Thursday, March 02, 2006

MORTALITY SUX!

A very close friend of mine (whom we'll call "Kim" -- because, well, that's what her mom and dad named her, for what were, I'm sure really good reasons at the time) called me Sunday in tears because she'd just learned her father had to go into the hospital for an emergency triple-bypass. I guess when you're a candidate for a triple-bypass, "emergency" is kind of redundant. Three blockages keeping blood from moving into any or all chambers of the heart would, I suppose, constitute and emergency, by definition.

There were several bits of "good news" attached to this. One, Kim's father lives in Texas, near one of the finest cardiac hospitals in the country. Two, his doctors do not believe he suffered a heart attack, even a "silent" one, so the heart muscle is in pretty good shape for a guy who's in his seventies. Three, he is, in all other respects, in excellent health. Furthermore, catching the blockages prior to an "incident" probably added years to his life. If he had to go through something like this, every single factor was working his favor.

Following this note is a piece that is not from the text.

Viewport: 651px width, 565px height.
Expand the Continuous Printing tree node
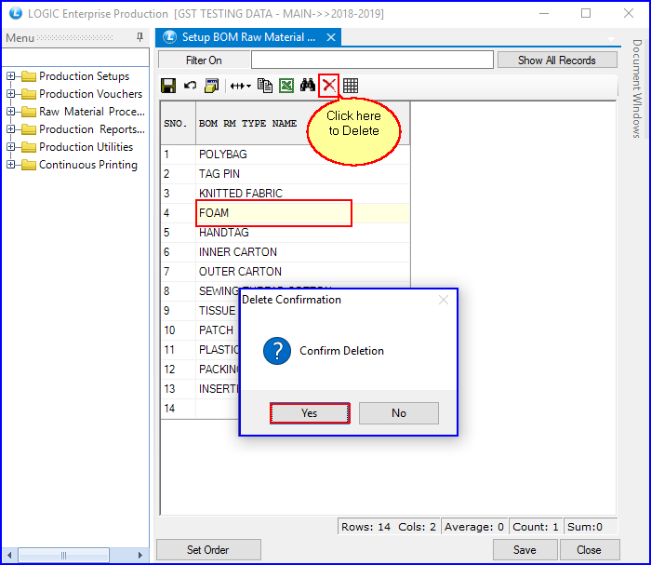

Still, it was a tense few days for Kim and her sister, who had to leave their teenagers at home and fly to Texas and wait out the surgery and recovery. It also made my friend think of mortality -- his and hers. In the summer of '99, my godmother, who was Kim's mentor and beloved friend, passed away suddenly of lung cancer. Several months later, Kim's mother died from a heart attack so massive that she was gone before her husband could even dial "911". Now Kim's father, who lives a pretty healthy lifestyle, save his aversion to aerobic exercise, has had open-heart surgery. Kim called me tonight after she'd gotten home from work. She flew home last night, went to work this morning, came home, fixed a little dinner, and got her butt on the treadmill. Proving once again that I don't make friends with stupid people.

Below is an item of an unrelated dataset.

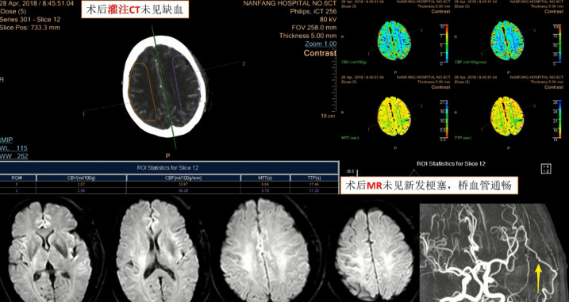Click the WL 115 window level value

click(13, 148)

A close brush with a medical crisis tends to make us think about our mortality, which is something that we humans just don't care to do, unless we're engaged in deep philosophical discussions about life-after-death adventures or the Rapture. I personally have little patience for such discussion as I've always believed that, unless you are, at present -- this very moment -- coming face-to-face with your mortality (as in, you've just inadvertently stepped off the curb into the path a speeding Trailways bus, or you have just drunk strychnine, or have been recently diagnosed with ebola), there is no need to think of your mortality beyond the fact that it exists.

Knowing that you are, in fact, mortal, you can be assured of a couple of things, regardless of any spiritual or philosophical affiliations. 1) You are going to die, and 2) wherever you go after you do, you're probably not going to need to stop and ask directions. Here's what I believe about God and the Universe. God made us exactly as we are, complete with the capacity to understand everything necessary to navigate life, and the Universe reveals all to us on a "need-to-know" basis. Since we weren't born with the knowledge of what happens to the soul and consciousness when we die, my heartfelt belief is that... well... its just none of our damn business. All apologies to Shirley MacLaine (whose story, by the way, is just as plausible as any other I've heard for what happens after we bite it), it's just not our job to know.

Here's what our job is. To live. And keep on living. Right up until we're not. After that, we'll retire from the "living" thing, and move on to a career in "what comes next." Whatever that is. So my friend will get on the treadmill and start eating better and taking care of herself (as will I) because doing so means that, while we're alive, we get to feel reasonably good, and be cute, and get dates, and have sex. All of which are important.

The flip side to mortality is that, while we're being all healthy and stuff, the people around us -- especially our parents -- are getting older, and more vulnerable, and more frail. And what things like open-heart surgery remind us -- vividly and with slap-upside-the-head clarity -- is that someday in the foreseeable future, that loved one is probably going to start their "whatever comes next," and we're going to be left behind to schlepp our way through the "living" thing without them.

And this is the part where mortality sucks. Today, we're still here, Kim and I -- a 26-year friendship still alive and ticking. But my godmother isn't ticking anymore. Nor is Kim's mother. Nor is my own mother, for that matter. Only our fathers remain to separate us symbolically from our mortality, and her father's recent brush with a cardiac care unit, and my father's increasing lack of independent mobility remind us every day that someday, it's just going to be us. Two little (and, believe me, that's no euphemism -- we're short) old ladies, one on her treadmill, the other on her elliptical trainer, eating salads and boneless, skinless chicken breasts, taking our calcium and our multivitamins, trying our best to stave off "whatever comes next" for as long as possible.

Because our job is to stay here and do the "living" thing. Right up until the "living" things is done. That's what mortality is all about.